Suggested static cal/train/test experiment design from vtreat data treatment library.When you think about data handling as being a part of the modeling process, you realize you can use your data with more statistical efficiency. You can build better models with the same amount of original data by trying one of:
- Jackknifing calibration/training/test data.
- Protecting calibration data by a significance threshold.
- Protecting calibration data by noising (differential privacy).
All of these techniques are demonstrated as examples in our articles. The idea is to get the most out your data by fluidly re-arranging it for analysis (versus a rigid test/train split).

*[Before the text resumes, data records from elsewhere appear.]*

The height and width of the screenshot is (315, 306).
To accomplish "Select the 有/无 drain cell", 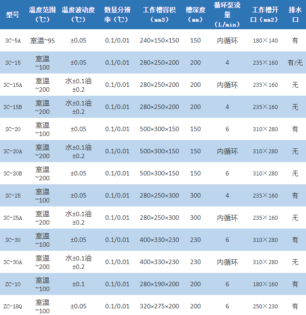I will (x=295, y=63).
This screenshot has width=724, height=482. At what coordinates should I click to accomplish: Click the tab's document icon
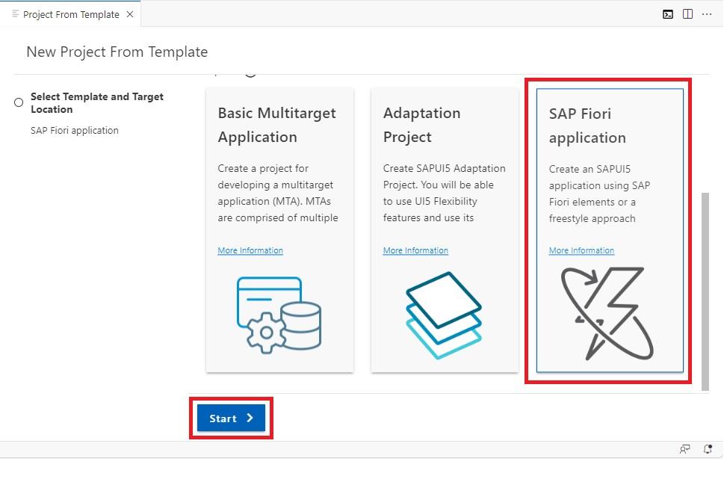[15, 14]
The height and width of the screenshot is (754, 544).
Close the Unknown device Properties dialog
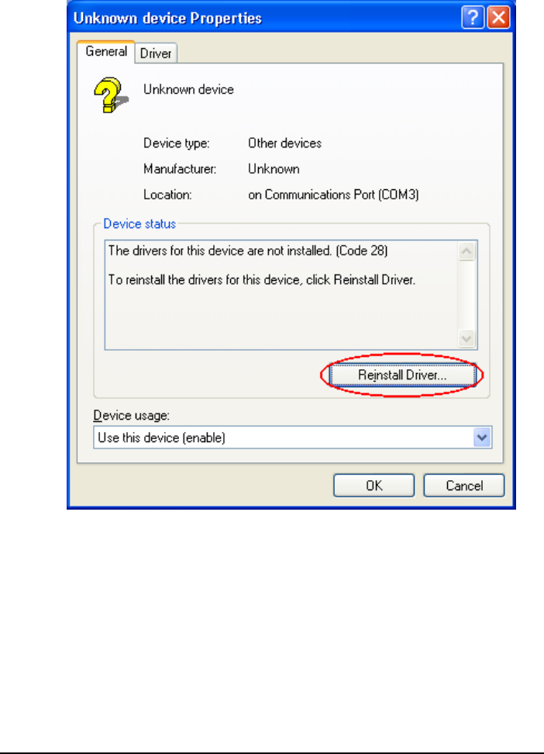coord(498,18)
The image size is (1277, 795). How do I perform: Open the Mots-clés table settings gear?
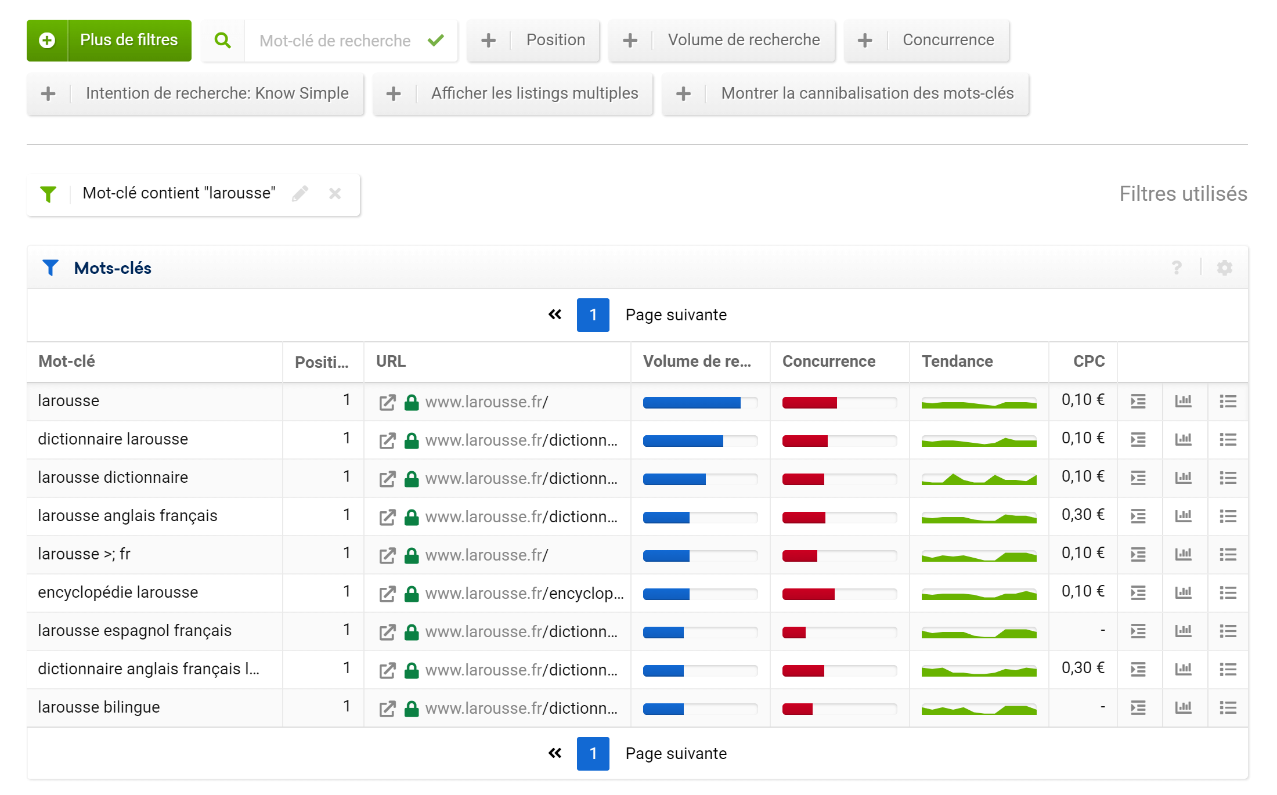click(x=1224, y=268)
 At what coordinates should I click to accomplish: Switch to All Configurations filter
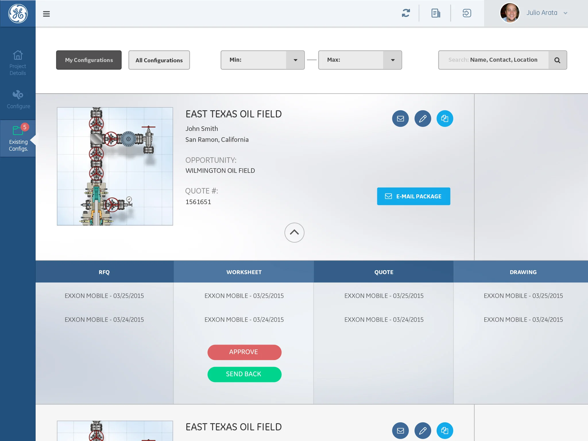point(159,60)
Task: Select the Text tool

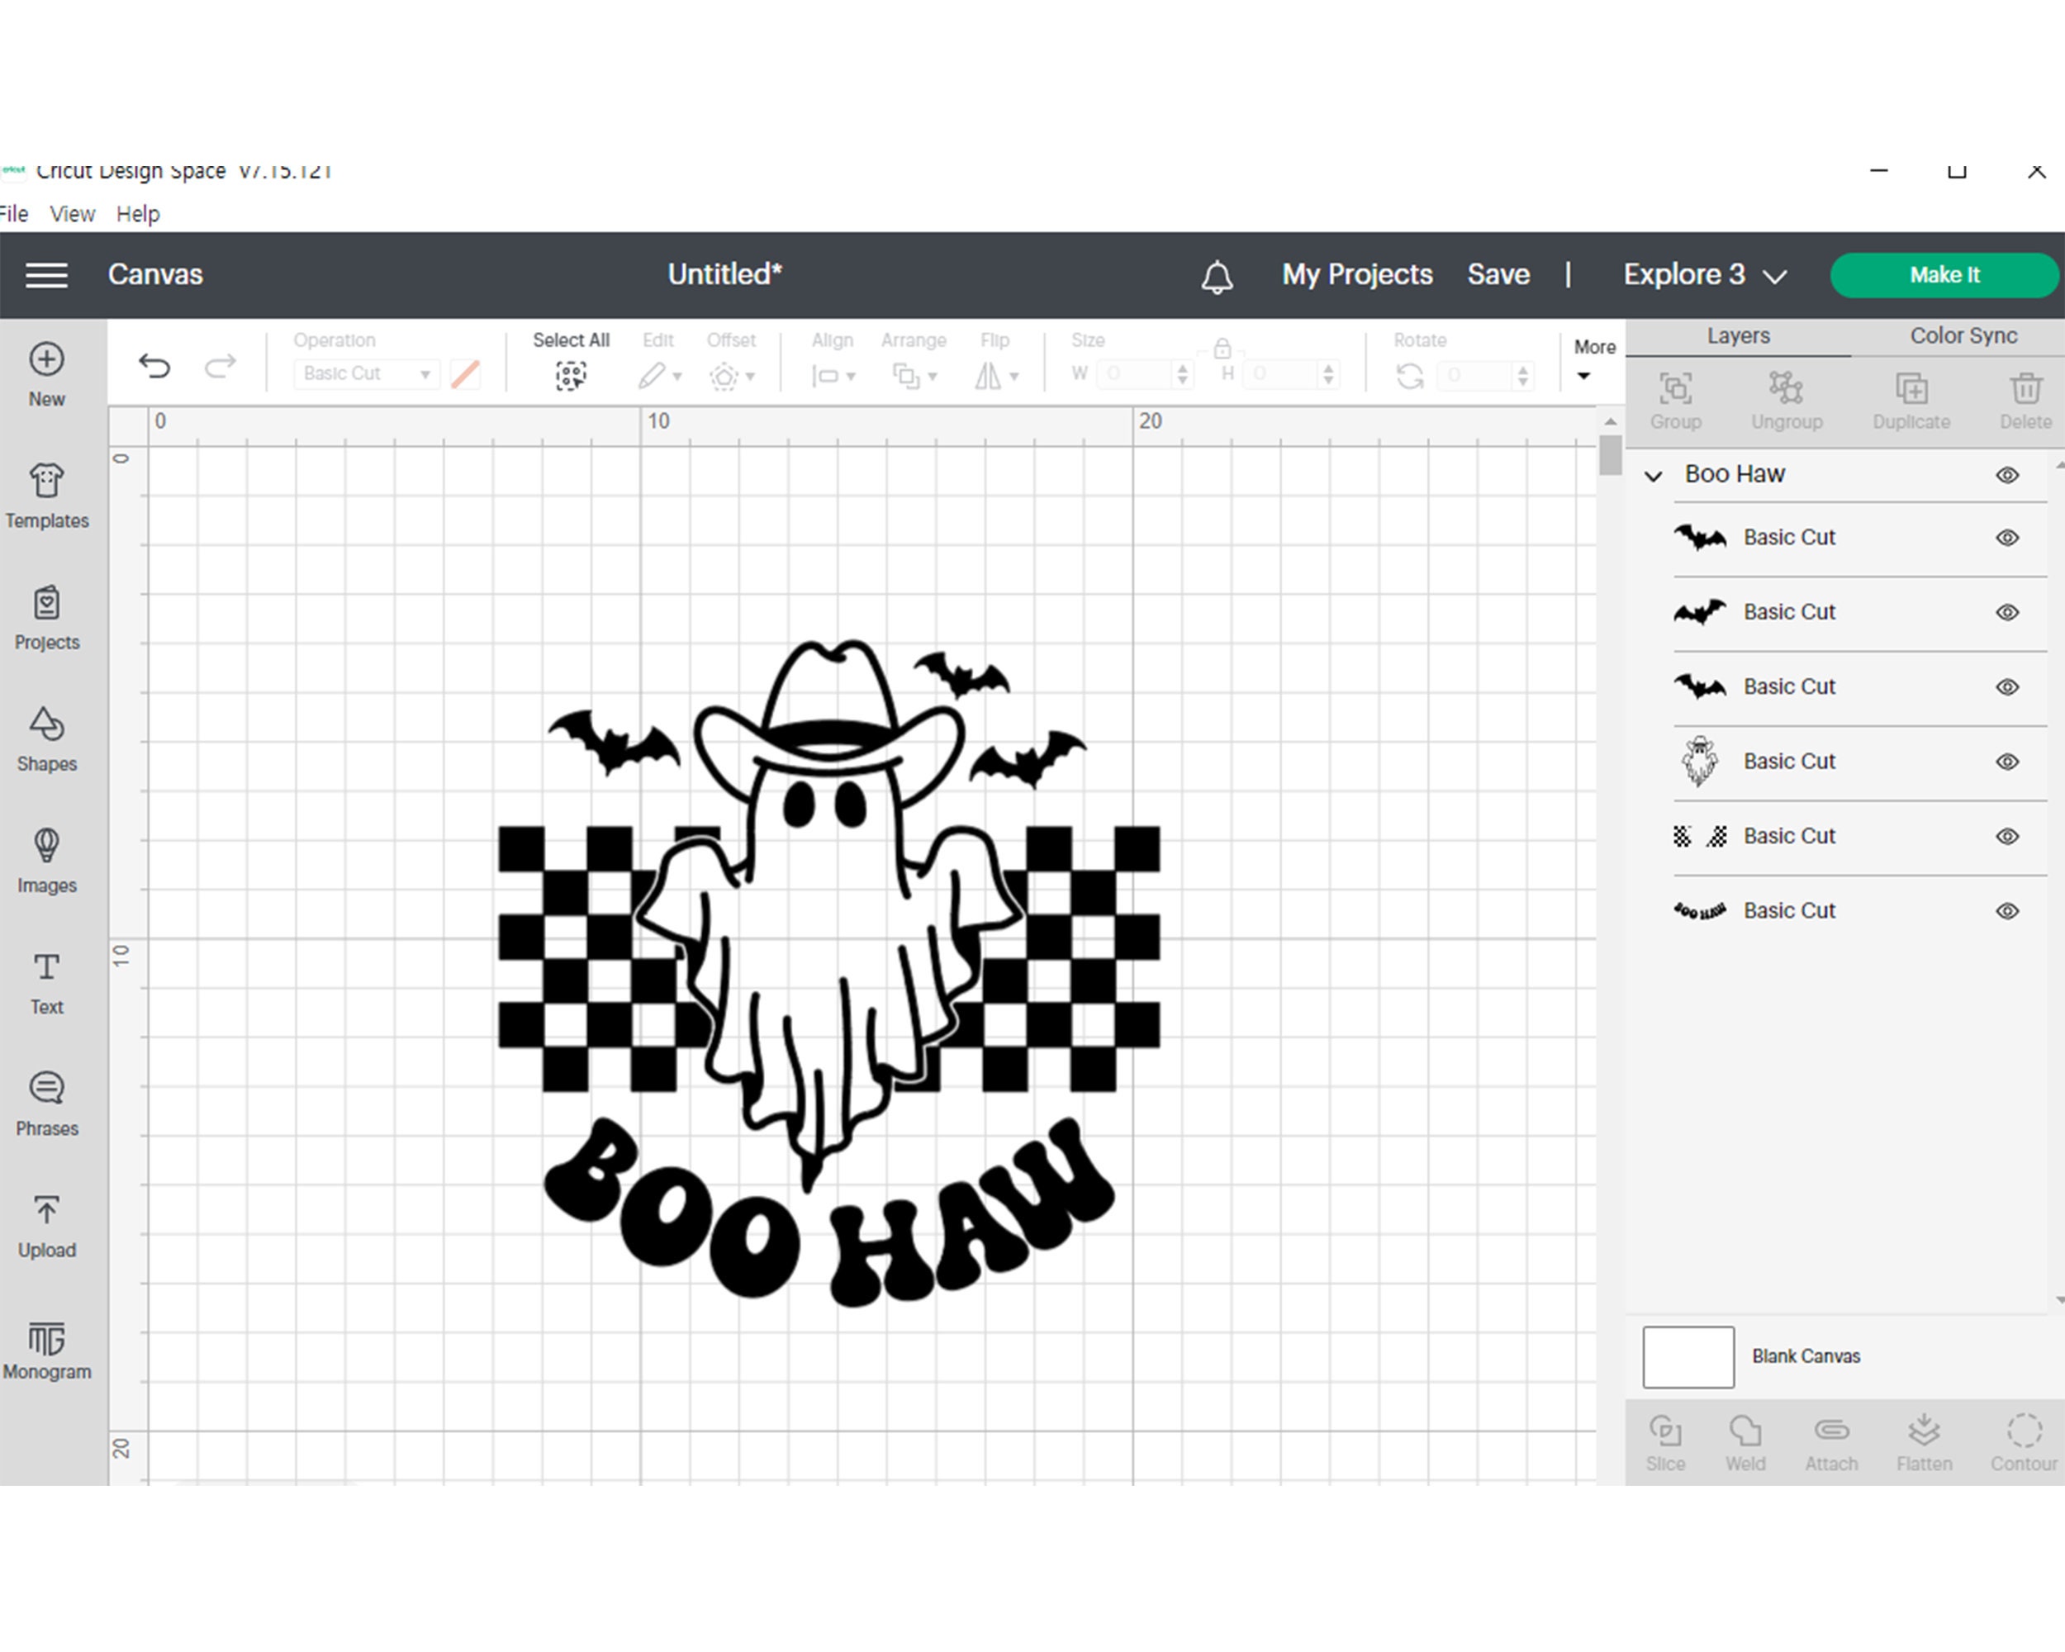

These techniques are more complicated than the traditional one-time test/train split (and much more complicated than the flawed approach of training and testing on the same single data set). For example:consider the following simple improvement: re-training a production model on all of your data after you are done scoring models on test/train splits. This produces a best possible model (as it used all of your data) that you just happen to not know the performance of (as you have no data disjoint from training to score it on). This is a good practice, and can make quite a lot of difference when you have limited or expensive to produce data.
Computer science dean and professor Dr. Merrick Furst taught:
The biggest difference between time and space is that you can’t reuse time.
For data science this might be:
The biggest difference between computation and data is you can’t always spin up more data.
Even in the “big data” era, data can be more valuable than processor cycles (such as when predicting rare events). Data handling is part of model design, and not something you can always leave to a framework.